2. **Given** the 404 page is displayed, **When** the user looks for navigation, **Then** a link back to the home page is visible and functional.
3. **Given** the 404 page is displayed, **When** its appearance is evaluated, **Then** it follows the project design system (Electric Dusk + Sora).
### Edge Cases
- What happens when the URL contains special characters or very long paths? The catch-all route should still match and display the 404 page.
- What happens when JavaScript is disabled? [NEEDS EXPANSION — SPA limitation]
## Requirements
### Functional Requirements
- **FR-001**: The Vue Router MUST include a catch-all route that matches any undefined path.
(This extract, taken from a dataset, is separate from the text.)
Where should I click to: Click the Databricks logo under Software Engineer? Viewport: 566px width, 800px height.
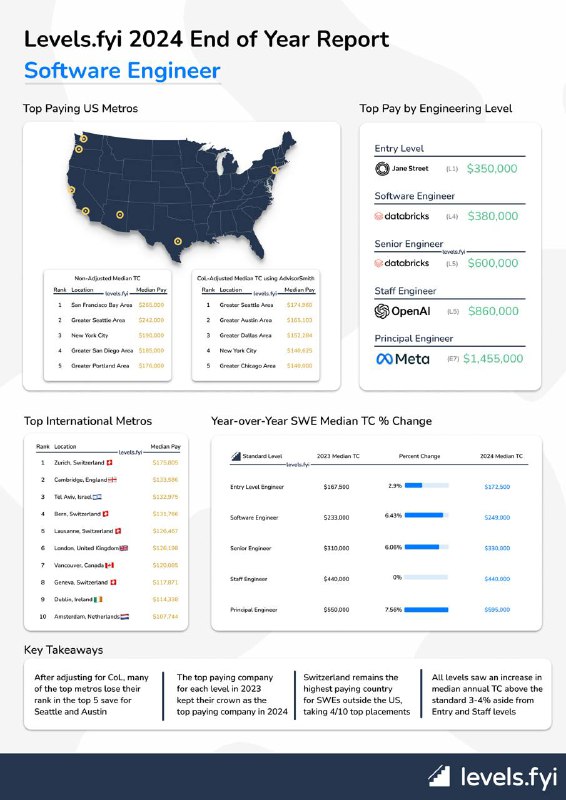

- **FR-002**: The catch-all route MUST render a dedicated 404 component with a "Page not found" message.
- **FR-003**: The 404 page MUST include a link back to the home page.
- **FR-004**: The 404 page MUST follow the design system defined in `.specify/memory/design-system.md`.
## Success Criteria
### Measurable Outcomes
- **SC-001**: Navigating to any undefined route displays the 404 page instead of a blank screen.
- **SC-002**: The home page link on the 404 page navigates back to `/` successfully.
- **SC-003**: The 404 page passes WCAG AA contrast requirements.
**Dependencies:** None (requires frontend scaffold from T-1/T-4 to be practically implementable)
**Notes:** Identified during US-1 post-review. Navigating to an unknown path currently shows a blank page because the Vue Router has no catch-all route.